Where I come from, violence is perpetrated in the name of religion, and poses itself as sacred, fully justified and beyond restriction by any laws. The world may have once believed that the time of such violence had long passed. However, we have come to the awakening that it has continued to live on in moth-eaten books and cobwebbed minds. We have seen its face.
I am with you here today so that we can remember together the fate of all those who fell victim to this plague. We shall not forget their fate, because beyond and above nationality, creed, race, gender, and other such secondary features, what can best unify human beings, is the realization of their shared afflictions and the shared ideal of bringing about and living in a better world where everyone may live free and good lives. We all wish for a better world from which aggression and violence have vanished, and we must act against the human-made catastrophe of violence and terror just as we act against natural disasters. Two years ago we saw the calamity wrought by the Tsunami and all the pain and grief that it caused. Nevertheless, the unanimous reaction of the people of the world, and the international aid effort, did engender a hopeful spark that shed light on the power of the humans coming together for a good cause. Humans today, as ever else in history, face the threat of the rising Tsunami of violence which may devour us irrespective of all assumedly secure boundaries. Wasn’t September the 11th a massive Tsunami of violence on US soil? In the battle against forces of terror, in all its variegated forms, we have no other way but to come together in solidarity as humans, and to remember, and be mindful of our responsibility to attend to the needs of others, as well as to recognize the right for all people to express their grievances.

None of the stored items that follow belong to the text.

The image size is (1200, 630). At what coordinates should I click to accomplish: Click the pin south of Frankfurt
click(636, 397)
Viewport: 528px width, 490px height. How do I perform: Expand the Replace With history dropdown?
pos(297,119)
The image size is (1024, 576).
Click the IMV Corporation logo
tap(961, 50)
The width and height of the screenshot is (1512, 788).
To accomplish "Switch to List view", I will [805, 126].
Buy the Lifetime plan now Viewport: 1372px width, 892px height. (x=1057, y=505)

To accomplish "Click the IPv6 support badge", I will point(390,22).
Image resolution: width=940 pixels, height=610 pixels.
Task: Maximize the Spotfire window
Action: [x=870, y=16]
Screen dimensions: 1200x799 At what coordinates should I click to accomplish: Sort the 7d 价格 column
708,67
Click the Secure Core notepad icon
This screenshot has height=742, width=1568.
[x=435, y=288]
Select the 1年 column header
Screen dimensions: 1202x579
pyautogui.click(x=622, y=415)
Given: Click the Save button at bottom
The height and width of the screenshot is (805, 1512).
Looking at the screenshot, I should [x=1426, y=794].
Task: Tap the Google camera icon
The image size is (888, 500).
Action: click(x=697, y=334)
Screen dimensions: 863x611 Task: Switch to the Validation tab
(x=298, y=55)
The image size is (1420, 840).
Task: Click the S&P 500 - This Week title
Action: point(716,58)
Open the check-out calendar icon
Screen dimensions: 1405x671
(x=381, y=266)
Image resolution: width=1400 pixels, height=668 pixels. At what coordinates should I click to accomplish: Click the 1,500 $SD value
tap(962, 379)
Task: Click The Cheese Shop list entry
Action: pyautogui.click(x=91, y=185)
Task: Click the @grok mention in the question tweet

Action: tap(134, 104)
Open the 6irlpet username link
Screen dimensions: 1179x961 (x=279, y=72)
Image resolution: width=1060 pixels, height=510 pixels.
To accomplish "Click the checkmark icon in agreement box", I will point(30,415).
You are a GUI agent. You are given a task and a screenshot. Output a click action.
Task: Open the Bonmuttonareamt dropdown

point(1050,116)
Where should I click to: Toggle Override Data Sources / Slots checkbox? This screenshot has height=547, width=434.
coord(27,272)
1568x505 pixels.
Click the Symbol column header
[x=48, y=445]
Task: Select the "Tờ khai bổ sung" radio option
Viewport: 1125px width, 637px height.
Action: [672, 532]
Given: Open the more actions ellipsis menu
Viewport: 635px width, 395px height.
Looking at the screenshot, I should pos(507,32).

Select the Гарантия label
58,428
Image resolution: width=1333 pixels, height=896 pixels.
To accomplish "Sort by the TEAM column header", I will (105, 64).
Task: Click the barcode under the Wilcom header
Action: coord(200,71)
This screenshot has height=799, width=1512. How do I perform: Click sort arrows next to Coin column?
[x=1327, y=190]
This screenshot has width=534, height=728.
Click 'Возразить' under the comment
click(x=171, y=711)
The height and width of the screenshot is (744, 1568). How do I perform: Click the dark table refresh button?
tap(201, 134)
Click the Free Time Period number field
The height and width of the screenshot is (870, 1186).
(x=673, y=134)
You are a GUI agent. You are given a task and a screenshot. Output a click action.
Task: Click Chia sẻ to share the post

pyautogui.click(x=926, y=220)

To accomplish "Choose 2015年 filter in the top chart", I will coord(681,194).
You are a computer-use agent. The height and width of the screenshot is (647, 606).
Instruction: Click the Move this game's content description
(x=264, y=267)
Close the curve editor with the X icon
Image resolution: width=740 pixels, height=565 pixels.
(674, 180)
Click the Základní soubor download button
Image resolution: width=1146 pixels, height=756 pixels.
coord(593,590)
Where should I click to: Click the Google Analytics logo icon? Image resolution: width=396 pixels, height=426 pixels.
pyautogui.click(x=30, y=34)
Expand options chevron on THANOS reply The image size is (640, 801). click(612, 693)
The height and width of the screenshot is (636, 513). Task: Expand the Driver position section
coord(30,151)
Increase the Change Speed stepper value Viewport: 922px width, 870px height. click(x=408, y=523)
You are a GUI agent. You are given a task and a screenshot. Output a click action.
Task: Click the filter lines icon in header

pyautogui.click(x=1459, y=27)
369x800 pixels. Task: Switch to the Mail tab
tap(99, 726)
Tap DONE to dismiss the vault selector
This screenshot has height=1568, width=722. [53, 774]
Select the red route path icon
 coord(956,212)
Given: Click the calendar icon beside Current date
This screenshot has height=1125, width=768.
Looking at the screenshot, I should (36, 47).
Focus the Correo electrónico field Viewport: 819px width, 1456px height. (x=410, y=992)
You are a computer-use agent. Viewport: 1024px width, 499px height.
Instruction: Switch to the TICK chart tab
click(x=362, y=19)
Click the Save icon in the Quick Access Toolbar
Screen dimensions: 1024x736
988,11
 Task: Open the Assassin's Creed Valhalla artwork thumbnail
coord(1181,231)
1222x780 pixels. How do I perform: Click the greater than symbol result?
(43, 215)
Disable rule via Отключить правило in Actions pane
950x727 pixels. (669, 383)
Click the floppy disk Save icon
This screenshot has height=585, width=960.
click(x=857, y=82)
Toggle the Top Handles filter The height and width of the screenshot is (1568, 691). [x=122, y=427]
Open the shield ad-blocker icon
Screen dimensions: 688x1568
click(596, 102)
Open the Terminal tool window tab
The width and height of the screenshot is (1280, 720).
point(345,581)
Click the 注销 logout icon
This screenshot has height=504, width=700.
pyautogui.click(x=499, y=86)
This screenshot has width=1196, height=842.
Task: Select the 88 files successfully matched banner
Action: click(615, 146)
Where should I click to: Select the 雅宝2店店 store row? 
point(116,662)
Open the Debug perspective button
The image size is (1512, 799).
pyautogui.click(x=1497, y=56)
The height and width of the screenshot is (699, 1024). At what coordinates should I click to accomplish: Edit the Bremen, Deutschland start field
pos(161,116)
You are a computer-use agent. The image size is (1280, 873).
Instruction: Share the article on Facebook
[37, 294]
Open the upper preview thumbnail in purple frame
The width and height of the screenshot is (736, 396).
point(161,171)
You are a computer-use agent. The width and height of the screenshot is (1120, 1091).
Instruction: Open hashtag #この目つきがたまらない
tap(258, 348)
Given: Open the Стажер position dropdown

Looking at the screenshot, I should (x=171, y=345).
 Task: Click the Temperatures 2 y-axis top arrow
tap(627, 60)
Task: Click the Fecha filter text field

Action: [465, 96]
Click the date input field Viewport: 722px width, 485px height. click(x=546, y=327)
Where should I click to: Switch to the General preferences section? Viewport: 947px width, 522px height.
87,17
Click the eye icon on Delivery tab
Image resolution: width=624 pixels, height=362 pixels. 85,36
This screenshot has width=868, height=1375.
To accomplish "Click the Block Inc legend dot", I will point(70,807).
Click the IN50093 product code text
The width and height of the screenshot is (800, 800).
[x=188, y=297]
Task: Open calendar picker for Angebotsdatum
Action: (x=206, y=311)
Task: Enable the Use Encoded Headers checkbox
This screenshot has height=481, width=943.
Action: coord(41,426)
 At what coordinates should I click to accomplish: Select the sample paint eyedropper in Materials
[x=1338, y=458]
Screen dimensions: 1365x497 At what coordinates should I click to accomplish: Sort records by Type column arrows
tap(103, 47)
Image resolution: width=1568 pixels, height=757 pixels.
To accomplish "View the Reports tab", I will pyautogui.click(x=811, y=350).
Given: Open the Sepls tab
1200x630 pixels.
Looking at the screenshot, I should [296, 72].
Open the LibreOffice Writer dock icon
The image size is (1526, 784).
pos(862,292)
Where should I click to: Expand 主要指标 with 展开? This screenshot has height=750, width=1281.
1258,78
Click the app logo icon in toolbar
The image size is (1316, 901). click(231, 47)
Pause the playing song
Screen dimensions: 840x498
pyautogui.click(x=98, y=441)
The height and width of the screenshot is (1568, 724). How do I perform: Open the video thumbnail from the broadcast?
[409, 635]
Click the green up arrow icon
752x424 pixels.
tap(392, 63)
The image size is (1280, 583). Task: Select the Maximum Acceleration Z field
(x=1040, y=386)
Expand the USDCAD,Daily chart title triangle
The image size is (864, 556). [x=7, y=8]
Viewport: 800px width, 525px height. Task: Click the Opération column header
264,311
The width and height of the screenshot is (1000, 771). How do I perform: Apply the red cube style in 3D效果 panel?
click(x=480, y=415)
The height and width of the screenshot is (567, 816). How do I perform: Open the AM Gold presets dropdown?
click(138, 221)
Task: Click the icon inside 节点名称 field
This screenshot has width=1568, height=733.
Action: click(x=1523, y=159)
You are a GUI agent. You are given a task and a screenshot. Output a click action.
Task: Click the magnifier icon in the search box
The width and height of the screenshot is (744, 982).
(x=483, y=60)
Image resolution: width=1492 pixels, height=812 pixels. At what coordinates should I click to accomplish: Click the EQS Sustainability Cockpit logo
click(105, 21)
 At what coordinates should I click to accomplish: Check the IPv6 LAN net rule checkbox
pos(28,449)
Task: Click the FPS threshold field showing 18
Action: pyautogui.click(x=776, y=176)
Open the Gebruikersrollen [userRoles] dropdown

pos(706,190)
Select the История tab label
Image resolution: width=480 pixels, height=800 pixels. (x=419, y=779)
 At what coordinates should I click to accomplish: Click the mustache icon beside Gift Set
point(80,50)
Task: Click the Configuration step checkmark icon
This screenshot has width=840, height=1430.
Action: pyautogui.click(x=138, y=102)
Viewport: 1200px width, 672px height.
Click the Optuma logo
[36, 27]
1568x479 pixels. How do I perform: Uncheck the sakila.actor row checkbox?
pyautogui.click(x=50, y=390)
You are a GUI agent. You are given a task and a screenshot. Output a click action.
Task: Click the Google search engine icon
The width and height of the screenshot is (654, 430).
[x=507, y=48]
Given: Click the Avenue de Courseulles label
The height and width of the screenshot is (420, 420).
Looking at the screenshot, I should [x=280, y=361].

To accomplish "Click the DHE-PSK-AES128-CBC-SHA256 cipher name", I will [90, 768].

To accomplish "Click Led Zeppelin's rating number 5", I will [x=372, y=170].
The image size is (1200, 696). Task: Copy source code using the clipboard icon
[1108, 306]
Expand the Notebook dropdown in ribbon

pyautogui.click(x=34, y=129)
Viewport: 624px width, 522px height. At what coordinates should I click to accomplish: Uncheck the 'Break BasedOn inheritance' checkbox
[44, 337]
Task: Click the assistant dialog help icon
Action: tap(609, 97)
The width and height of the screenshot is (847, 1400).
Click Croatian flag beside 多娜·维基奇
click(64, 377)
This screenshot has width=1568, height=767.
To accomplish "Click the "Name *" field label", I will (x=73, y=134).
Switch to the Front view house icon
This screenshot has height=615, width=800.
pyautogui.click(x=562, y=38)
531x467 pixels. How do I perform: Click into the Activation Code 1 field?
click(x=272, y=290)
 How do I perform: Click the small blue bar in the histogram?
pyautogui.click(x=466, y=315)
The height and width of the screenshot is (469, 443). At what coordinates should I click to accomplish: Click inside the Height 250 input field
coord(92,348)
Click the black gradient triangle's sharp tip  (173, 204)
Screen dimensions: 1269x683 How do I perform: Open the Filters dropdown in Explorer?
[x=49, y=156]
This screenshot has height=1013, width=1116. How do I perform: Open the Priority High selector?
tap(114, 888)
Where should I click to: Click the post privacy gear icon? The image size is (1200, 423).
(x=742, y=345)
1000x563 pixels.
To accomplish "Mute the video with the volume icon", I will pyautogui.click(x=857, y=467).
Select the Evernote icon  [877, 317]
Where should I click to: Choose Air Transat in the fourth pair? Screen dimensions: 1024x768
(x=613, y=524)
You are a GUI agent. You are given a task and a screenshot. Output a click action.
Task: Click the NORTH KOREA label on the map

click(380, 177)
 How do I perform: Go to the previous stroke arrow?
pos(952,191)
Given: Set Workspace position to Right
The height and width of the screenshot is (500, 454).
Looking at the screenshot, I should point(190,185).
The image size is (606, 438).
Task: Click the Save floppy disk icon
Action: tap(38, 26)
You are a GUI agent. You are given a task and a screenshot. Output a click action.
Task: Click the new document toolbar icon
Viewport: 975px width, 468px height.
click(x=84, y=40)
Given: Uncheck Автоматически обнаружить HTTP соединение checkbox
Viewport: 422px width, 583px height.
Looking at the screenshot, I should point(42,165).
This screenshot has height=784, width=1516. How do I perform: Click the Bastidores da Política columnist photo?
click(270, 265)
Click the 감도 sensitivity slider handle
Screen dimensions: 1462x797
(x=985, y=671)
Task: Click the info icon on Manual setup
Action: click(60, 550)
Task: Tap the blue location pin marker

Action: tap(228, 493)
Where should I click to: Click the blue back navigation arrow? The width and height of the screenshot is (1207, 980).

I am here today to express my gratitude toward all those humans who refuse to remain indifferently silent when faced with grievances imposed on their fellow human beings in every corner of the globe. I aim to continue this tradition of remembrance, knowing that this tradition binds human beings together like no other bind: especially those among us who strive for making the world a better place, who stay vigilant of the lurking plague of violence, and who realize that as human beings we all share in the same fate.